_Document text_:
-.-.-

In practice, don’t want to consider $$B$$ and $$M$$

• hard-coding them makes your algorithm non-portable

• and, with multi-level memory hierarchies, unclear where bottleneck is, i.e. which $$B$$ and $$M$$ you use

• without knowing $$B$$ and $$M$$, how can we tune for them?

• surprisingly often, you can

• key: divide and conquer algorithms

• these tend to be sequentially optimal

• and rapidly shrink subproblems to where they fit on one page

• regardless of the size of that page

Assumption: optimal memory management

• so we can assume whatever page eviction policy works for us

• because we know e.g. LRU with double memory is 2-competitive against optimal management

• and we are ignoring constant factors

Example: scanning contiguous array

• $$N/B$$

• without knowing $$B$$!

## Matrix Multiply

• $$N \times N$$ arrays

• treat as vectors and scan to add

• time $$N^2/B$$

Standard sequential algorithm

• $$N \times N$$ arrays

• $$N^3$$ time

• row major order

• so scanning a row is very cheap

• but scanning a column is super expensive

• unless $$N \times N < M$$, evict rows on every column

• so $$N^3$$ external memory accesses!

• can we do better?

store second matrix column major?

• One output now requires $$N/B$$ reads

• So $$N^3/B$$, an improvement

• problem: what if next have to multiply in other order?

• need fast transpose operation!

• and turns out still not optimal—not leveraging large $$M$$

Divide and conquer

• mentally partition $$A$$ and $$B$$ into four blocks

• solve 8 matrix-multiply subproblems

• sequentially, $$T(N)=8T(N/2) + N^2 = O(N^3)$$ (same as standard)

• external memory: $$T(N)=8T(N/2) + N^2/B = O(N^3/B)$$ (same as column major)

-.-.-

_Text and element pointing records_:

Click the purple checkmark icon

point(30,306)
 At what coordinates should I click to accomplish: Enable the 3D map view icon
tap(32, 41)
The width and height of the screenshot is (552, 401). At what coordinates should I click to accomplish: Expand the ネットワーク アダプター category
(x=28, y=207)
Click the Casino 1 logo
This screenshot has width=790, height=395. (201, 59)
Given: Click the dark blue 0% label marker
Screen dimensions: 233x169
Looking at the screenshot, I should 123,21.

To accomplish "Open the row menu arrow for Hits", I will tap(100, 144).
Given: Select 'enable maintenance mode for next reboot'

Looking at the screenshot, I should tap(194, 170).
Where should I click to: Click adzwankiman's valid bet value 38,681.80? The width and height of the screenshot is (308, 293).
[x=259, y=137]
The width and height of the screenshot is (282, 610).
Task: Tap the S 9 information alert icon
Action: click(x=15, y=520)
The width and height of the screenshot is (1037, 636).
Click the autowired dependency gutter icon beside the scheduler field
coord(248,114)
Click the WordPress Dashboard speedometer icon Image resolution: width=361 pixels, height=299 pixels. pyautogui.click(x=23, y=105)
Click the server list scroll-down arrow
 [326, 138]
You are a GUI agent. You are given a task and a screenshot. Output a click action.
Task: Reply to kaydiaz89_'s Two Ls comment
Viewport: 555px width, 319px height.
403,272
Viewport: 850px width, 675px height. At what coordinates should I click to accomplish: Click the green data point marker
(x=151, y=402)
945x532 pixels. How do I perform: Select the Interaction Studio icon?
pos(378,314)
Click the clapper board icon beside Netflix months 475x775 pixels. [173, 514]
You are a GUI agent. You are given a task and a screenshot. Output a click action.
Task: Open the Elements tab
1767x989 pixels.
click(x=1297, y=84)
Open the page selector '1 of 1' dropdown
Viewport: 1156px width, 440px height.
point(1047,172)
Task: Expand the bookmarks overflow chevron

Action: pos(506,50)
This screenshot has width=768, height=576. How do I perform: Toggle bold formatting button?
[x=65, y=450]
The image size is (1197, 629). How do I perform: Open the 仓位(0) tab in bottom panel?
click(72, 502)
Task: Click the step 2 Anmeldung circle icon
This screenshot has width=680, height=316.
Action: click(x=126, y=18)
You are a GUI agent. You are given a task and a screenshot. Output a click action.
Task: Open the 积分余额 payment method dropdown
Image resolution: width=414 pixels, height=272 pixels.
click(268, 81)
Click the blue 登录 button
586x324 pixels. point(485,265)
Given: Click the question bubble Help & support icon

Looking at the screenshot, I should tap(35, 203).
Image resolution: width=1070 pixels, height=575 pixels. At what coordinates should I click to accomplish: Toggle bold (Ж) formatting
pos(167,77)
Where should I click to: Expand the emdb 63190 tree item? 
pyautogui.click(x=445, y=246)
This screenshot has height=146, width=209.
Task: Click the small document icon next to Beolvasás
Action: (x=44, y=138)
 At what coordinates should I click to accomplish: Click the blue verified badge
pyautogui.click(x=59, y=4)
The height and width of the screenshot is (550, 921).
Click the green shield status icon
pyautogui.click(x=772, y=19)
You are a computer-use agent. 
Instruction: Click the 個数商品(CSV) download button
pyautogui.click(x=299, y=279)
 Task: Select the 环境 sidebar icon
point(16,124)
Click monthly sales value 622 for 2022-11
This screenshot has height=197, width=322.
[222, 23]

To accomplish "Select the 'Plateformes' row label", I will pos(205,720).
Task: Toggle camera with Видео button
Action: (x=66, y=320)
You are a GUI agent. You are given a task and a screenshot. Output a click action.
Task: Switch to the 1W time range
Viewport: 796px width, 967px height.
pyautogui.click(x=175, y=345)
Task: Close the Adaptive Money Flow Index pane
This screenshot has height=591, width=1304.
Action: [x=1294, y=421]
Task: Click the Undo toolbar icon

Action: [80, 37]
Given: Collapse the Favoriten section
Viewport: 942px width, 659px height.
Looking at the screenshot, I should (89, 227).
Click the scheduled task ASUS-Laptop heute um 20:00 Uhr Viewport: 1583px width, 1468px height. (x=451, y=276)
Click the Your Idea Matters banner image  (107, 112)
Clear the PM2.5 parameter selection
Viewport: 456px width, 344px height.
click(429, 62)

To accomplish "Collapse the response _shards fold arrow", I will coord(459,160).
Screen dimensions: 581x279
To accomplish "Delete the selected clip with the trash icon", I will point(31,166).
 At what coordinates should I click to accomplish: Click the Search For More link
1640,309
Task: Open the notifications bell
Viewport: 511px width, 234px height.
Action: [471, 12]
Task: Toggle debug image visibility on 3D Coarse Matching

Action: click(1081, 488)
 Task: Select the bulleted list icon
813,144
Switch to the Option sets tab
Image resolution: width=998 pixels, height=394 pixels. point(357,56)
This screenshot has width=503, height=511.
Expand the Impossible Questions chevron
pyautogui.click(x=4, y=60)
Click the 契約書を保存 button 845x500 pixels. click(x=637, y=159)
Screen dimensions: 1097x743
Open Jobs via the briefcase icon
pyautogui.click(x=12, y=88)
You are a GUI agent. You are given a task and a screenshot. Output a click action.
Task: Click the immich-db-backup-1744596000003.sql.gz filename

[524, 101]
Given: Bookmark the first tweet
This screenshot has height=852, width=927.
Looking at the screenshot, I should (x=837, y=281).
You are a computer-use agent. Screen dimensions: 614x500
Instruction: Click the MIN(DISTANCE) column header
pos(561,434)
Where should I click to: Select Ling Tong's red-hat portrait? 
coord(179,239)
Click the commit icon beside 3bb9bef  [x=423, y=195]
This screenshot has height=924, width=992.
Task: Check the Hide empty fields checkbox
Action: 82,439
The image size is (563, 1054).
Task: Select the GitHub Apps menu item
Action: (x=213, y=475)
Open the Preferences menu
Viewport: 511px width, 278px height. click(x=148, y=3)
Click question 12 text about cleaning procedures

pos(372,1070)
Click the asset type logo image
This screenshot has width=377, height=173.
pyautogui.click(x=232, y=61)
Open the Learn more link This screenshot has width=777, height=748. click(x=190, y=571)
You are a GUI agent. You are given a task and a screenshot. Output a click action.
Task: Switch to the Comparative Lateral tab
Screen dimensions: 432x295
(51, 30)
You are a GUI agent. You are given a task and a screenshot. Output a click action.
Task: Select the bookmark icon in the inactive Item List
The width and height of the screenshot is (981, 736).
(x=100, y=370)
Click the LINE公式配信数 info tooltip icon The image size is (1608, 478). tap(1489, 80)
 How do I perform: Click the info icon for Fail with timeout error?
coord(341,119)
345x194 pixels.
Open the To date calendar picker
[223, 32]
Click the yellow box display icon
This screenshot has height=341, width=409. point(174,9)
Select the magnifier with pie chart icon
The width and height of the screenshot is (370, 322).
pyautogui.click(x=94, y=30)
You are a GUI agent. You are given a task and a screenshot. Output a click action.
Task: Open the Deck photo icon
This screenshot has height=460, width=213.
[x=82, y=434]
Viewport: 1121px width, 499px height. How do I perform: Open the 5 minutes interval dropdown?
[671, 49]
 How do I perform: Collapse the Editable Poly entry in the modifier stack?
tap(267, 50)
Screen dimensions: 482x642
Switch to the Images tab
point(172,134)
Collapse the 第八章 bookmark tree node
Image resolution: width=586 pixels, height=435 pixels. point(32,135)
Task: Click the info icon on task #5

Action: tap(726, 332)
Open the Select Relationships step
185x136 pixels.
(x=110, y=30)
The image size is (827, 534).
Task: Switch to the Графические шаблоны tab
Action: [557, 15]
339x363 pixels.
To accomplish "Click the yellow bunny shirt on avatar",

-.-.-

_Given exercise 1_: In the matrix multiply notes, how many matrix-multiply subproblems does the divide-and-conquer approach solve?
_Given exercise 2_: Extract the rows verbatim, from the first row through the line containing "[x=65, y=450]", both included.
The matrix multiply notes and the rows are separate, unrelated material.

_Full output 1_: It solves 8 matrix-multiply subproblems.

_Full output 2_:
Click the purple checkmark icon

point(30,306)
 At what coordinates should I click to accomplish: Enable the 3D map view icon
tap(32, 41)
The width and height of the screenshot is (552, 401). At what coordinates should I click to accomplish: Expand the ネットワーク アダプター category
(x=28, y=207)
Click the Casino 1 logo
This screenshot has width=790, height=395. (201, 59)
Given: Click the dark blue 0% label marker
Screen dimensions: 233x169
Looking at the screenshot, I should 123,21.

To accomplish "Open the row menu arrow for Hits", I will tap(100, 144).
Given: Select 'enable maintenance mode for next reboot'

Looking at the screenshot, I should tap(194, 170).
Where should I click to: Click adzwankiman's valid bet value 38,681.80? The width and height of the screenshot is (308, 293).
[x=259, y=137]
The width and height of the screenshot is (282, 610).
Task: Tap the S 9 information alert icon
Action: click(x=15, y=520)
The width and height of the screenshot is (1037, 636).
Click the autowired dependency gutter icon beside the scheduler field
coord(248,114)
Click the WordPress Dashboard speedometer icon Image resolution: width=361 pixels, height=299 pixels. pyautogui.click(x=23, y=105)
Click the server list scroll-down arrow
 [326, 138]
You are a GUI agent. You are given a task and a screenshot. Output a click action.
Task: Reply to kaydiaz89_'s Two Ls comment
Viewport: 555px width, 319px height.
403,272
Viewport: 850px width, 675px height. At what coordinates should I click to accomplish: Click the green data point marker
(x=151, y=402)
945x532 pixels. How do I perform: Select the Interaction Studio icon?
pos(378,314)
Click the clapper board icon beside Netflix months 475x775 pixels. [173, 514]
You are a GUI agent. You are given a task and a screenshot. Output a click action.
Task: Open the Elements tab
1767x989 pixels.
click(x=1297, y=84)
Open the page selector '1 of 1' dropdown
Viewport: 1156px width, 440px height.
point(1047,172)
Task: Expand the bookmarks overflow chevron

Action: pos(506,50)
This screenshot has width=768, height=576. How do I perform: Toggle bold formatting button?
[x=65, y=450]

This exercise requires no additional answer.